Child Abuse Victims Usually Go Undetected

We detect only a small percentage of the victims of child abuse.


Despite all we know of child abuse, the experts say we've seen just the tip of the iceberg.


The abuse we speak of is far more rampant than most people suspect, and what statistics indicate. The majority of abused children say nothing about the horror they endure. No one knows, so nothing gets done.


Here is a direct quote from a newspaper back in December 2, 1998, "As many as one in five boys is sexually abused, according to an analysis that tries to put the best number yet on a crime that often goes unreported…it concluded that sexual abuse of boys is underreported and undertreated…"


Also, back in March second, 2003, there was an article titled, "18,000 child abuse inquiries in '02". The article stated, "It is the rare case that results in…action. Almost 91 percent of similar allegations of abuse investigated by the department last year were unsubstantiated…" On the same date in the same paper, there was the following article, "Three notorious cases that slipped through the cracks"

In that article we learned, "Social workers visited the Redlands home of 15-year-old Zachary Moore just months before he stabbed his 14-year-old brother to death in 1996…Zachary, who was profiled last year in a newspaper series, said his parents cleaned the house and put on an act for the social worker. Zachary said he lied to protect what he considered family business…"


Whenever a child is abused, their abusers quickly intimidate them into their silence. They often threaten the child's life. The victims are so terrified that they live in a state of abject fear. There are psychiatric terms that describe this fear. Professionals have learned of a process termed "The Stockholm Syndrome".

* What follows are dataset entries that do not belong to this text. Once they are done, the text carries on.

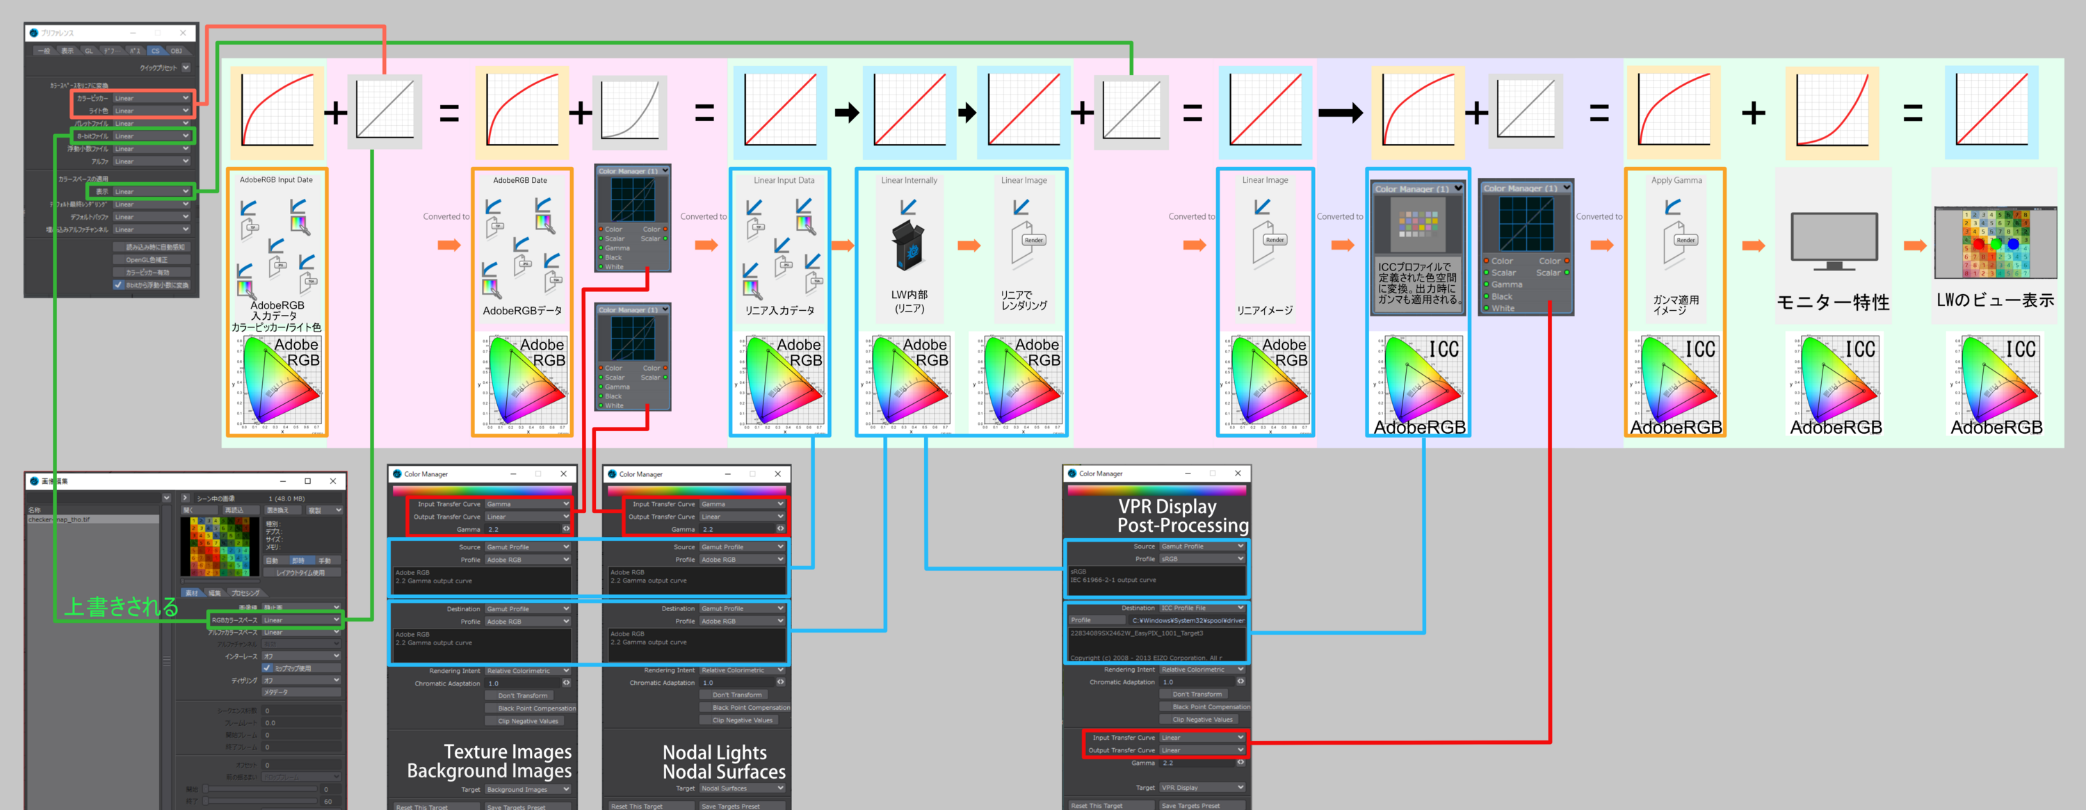
Task: Click the rainbow color bar in VPR Color Manager
Action: click(1156, 490)
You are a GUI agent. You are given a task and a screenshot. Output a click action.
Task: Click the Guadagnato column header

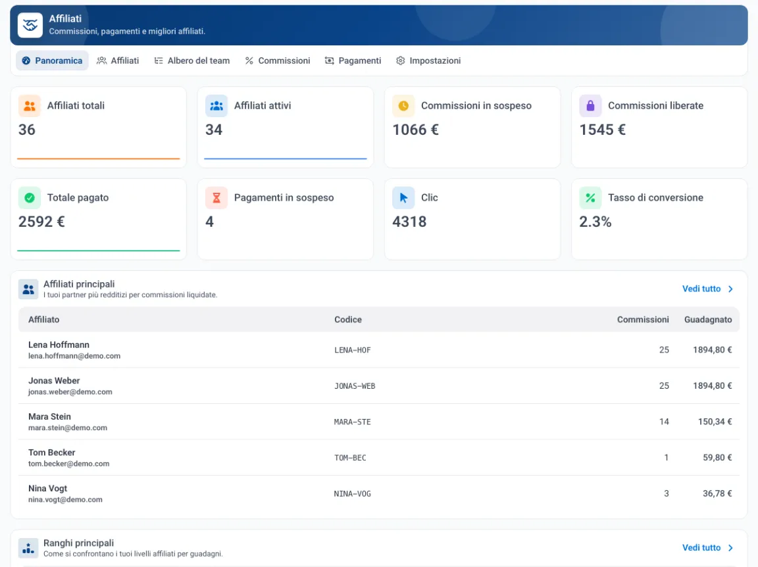(x=708, y=320)
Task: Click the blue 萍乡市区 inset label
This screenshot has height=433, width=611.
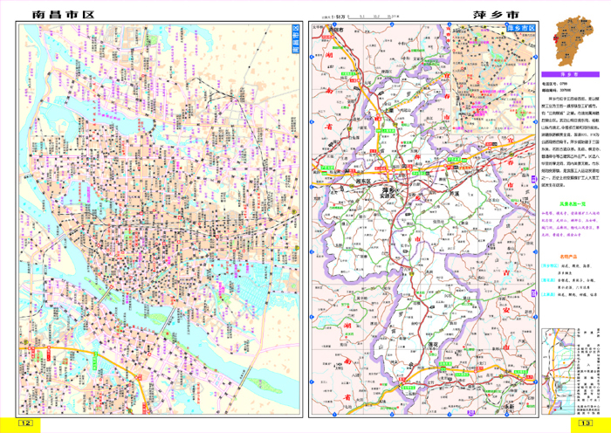Action: pyautogui.click(x=519, y=29)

In 1973, four Swedes held in a bank vault for six days during a robbery became attached to their captors, a phenomenon dubbed the Stockholm Syndrome. The captives begin to identify with their captors. Victims kept on defending the robbers even after their captivity was over. Just recently there was a case where a young girl named Elizabeth Smart was kidnapped from her bedroom. The kidnapper took her up to some local hills just behind her home. There, searchers came looking for her. She heard her uncle's voice, but was too intimidated to call out for help.

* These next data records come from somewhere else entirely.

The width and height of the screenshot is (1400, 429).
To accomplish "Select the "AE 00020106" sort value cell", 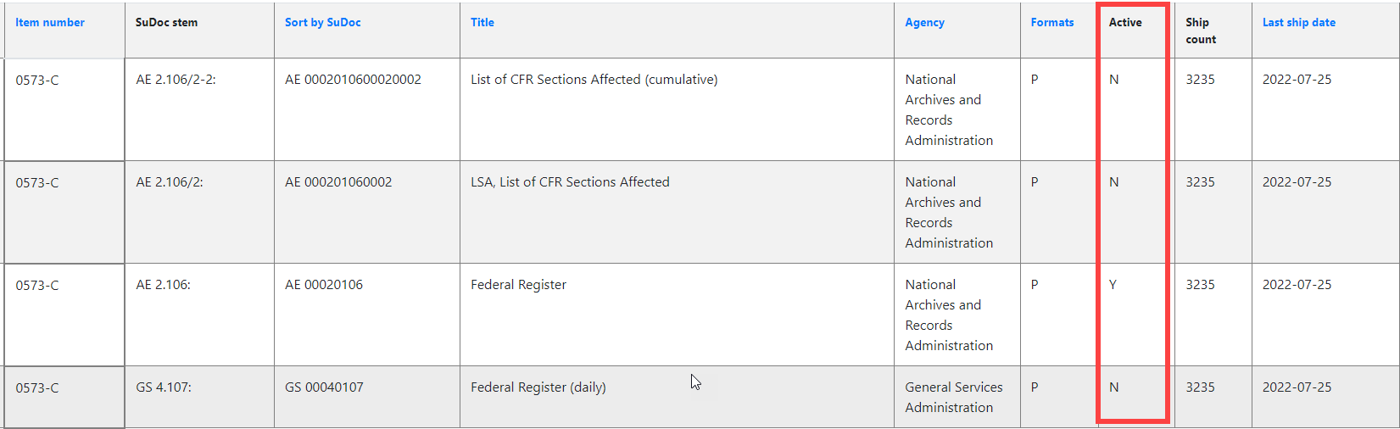I will (x=324, y=285).
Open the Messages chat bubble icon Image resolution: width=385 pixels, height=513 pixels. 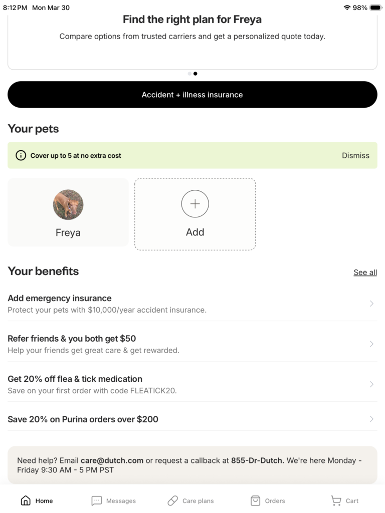pyautogui.click(x=97, y=500)
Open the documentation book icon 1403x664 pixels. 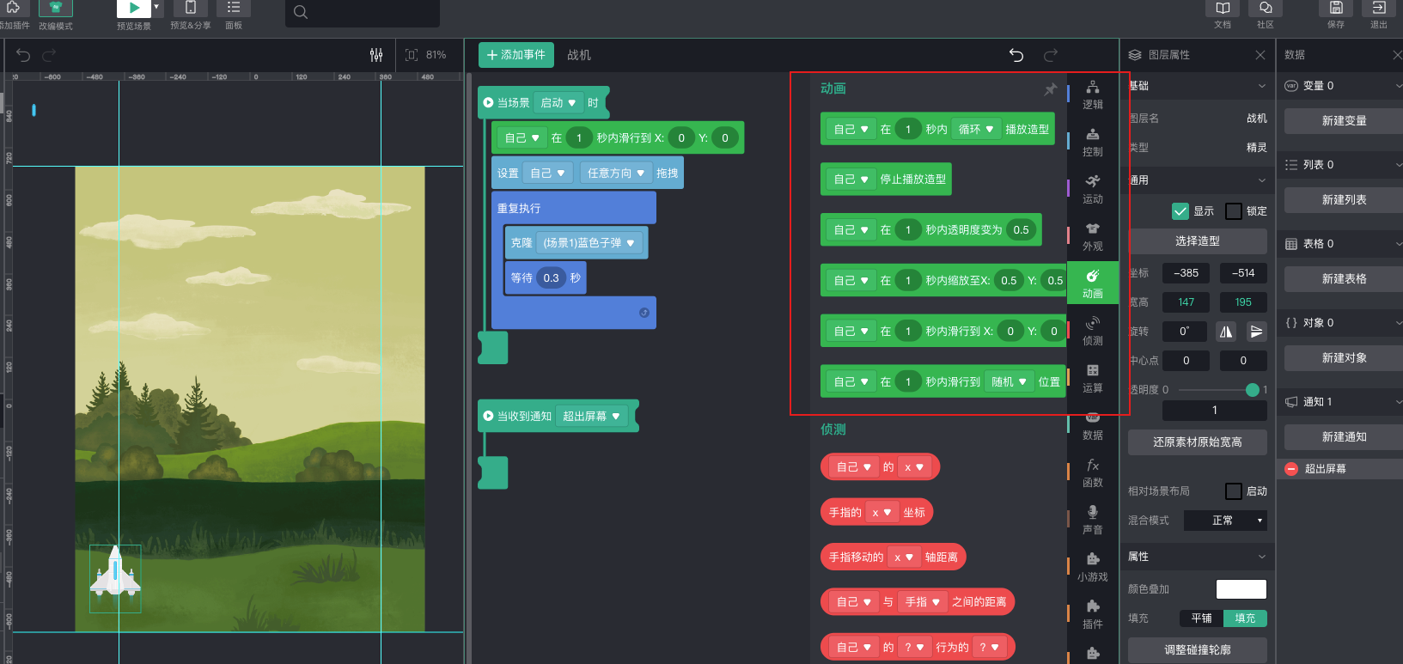[1223, 8]
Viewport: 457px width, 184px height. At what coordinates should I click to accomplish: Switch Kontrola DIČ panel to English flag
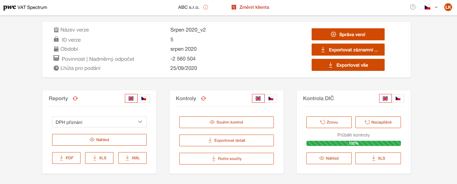pyautogui.click(x=385, y=99)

Long-term captivity builds even stronger attachments. Driven by terror, abused children endeavor to both please and protect their abuser. Alone, without hope, they would never tell on their abuser.

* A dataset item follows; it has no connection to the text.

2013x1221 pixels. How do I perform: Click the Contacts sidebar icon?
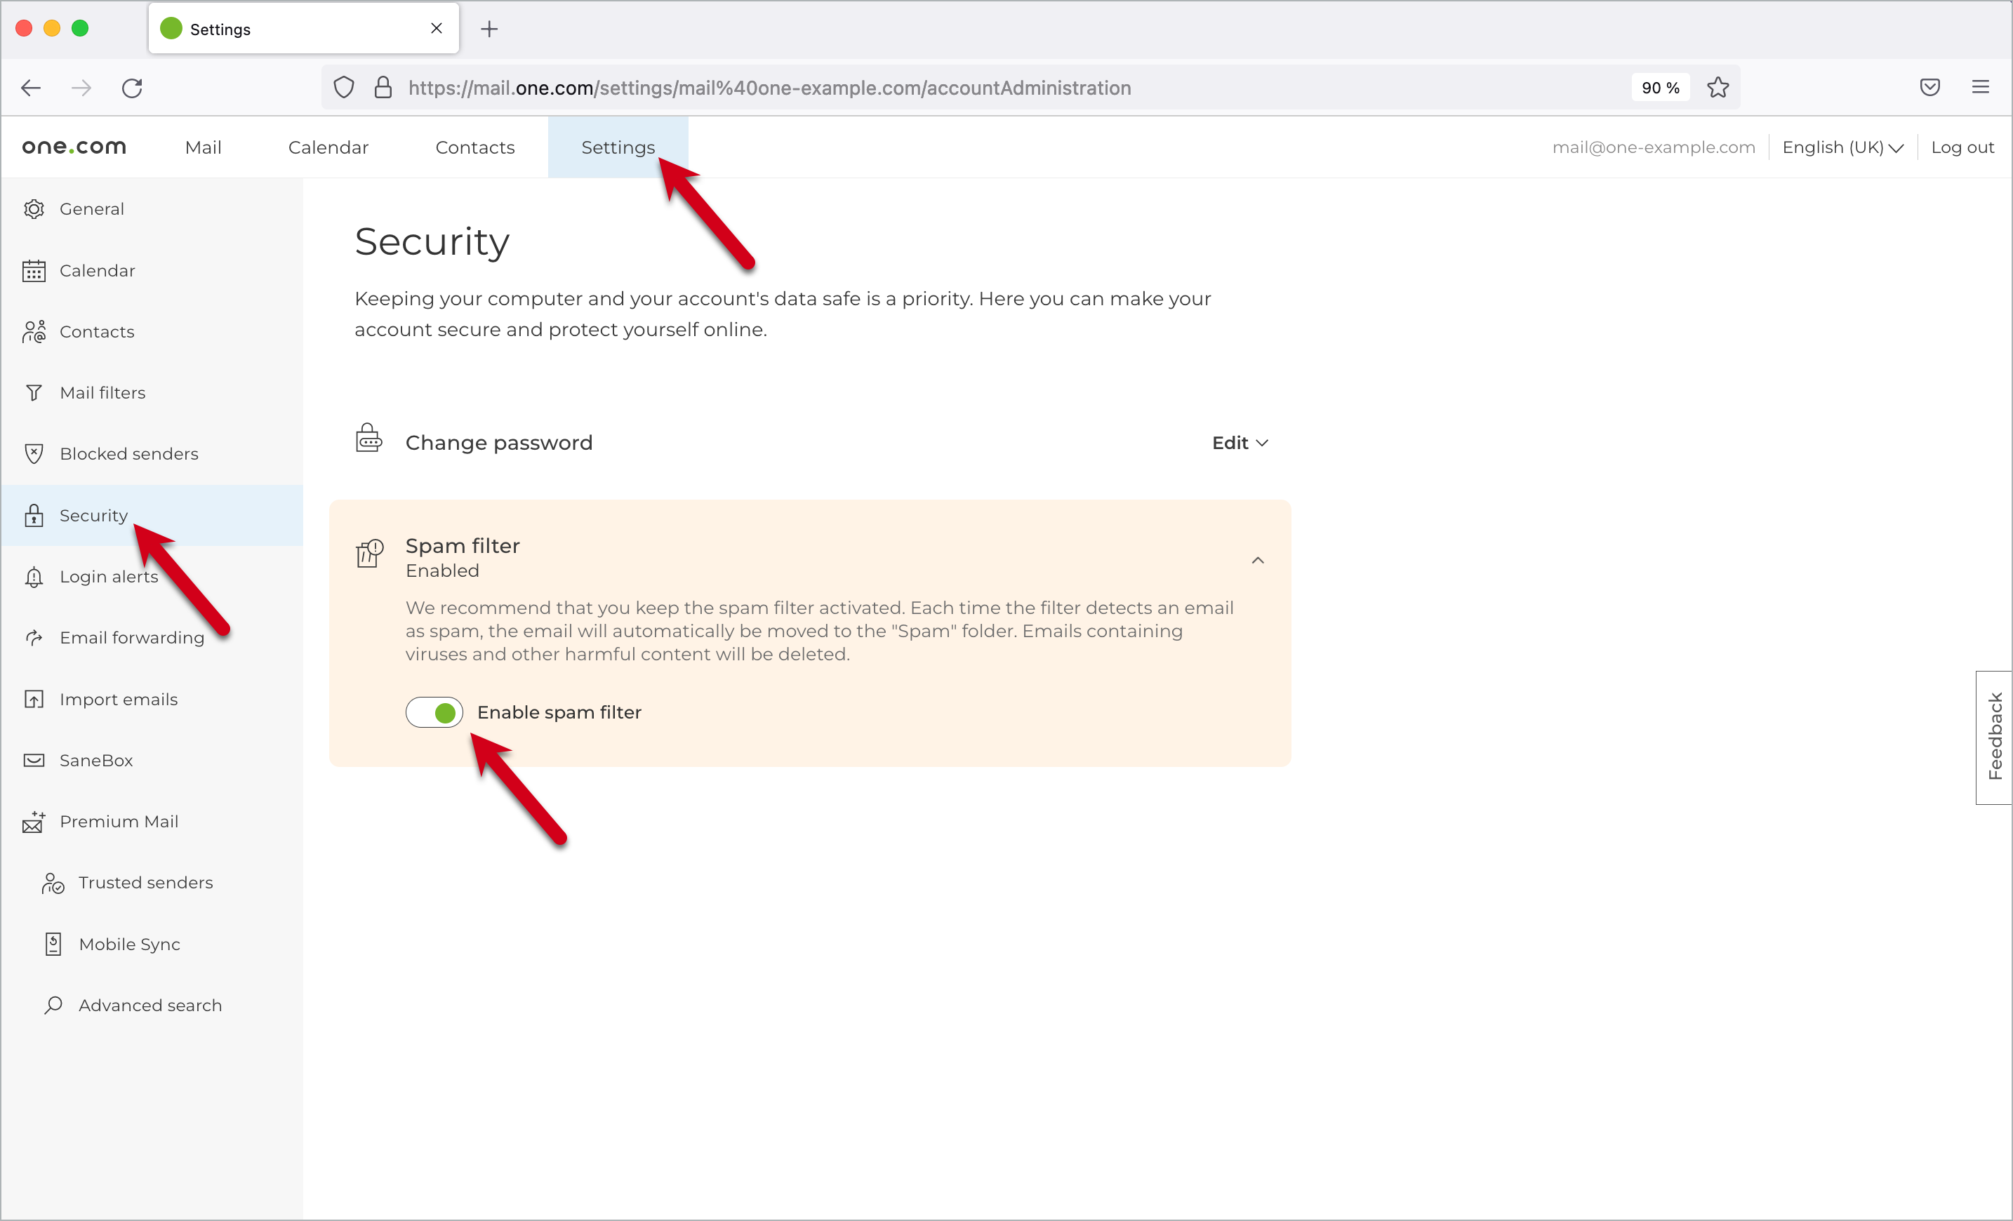coord(36,331)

Articles about abuse, and the manifestations of abuse are in my local newspapers almost every day. Recently, there was an excellent series titled, "Teens Who Kill". But it wasn't the first such series to address the abuse issue, nor will it be the last. Back in August the second of 1998, there was another excellent series titled, "Focus on Kids, Silent Crisis". From a great article titled, "Growing Plight, Growing Concerns", I quote an experienced professional from the San Bernardino County District Attorney's Crimes Against Children unit, "We're catching more of these cases, but I think it's just the tip of the iceberg…"


Although the majority of child abuse is committed by someone the child considers a close friend, or family, there are many abusers who become counselors, therapists, day-care workers, and aimless drifters like Brian Mitchell, who abducted Elizabeth Smart. As we can see from the recent articles about the Catholic Church, even priests are suspect.


On 1-12-03 I read a really excellent article with the title, "Church abuse survey reveals some patterns" in my local paper. A quote from that article is as follows, "The sexual abuse crisis that engulfed the Roman Catholic Church in the last 12 months has now spread to nearly every American diocese and involves more than 1,200 priests…4,268 people…have claimed publicly or in lawsuits to have been abused by priests, though experts say there are surely many more who have remained silent…"


Pedophiles often devote years of their lives worming themselves into such institutions. Every vocation where there is an opportunity to hurt children has some of these 'individuals'. We've all read about abuse in hospitals, in schools, and in orphanages.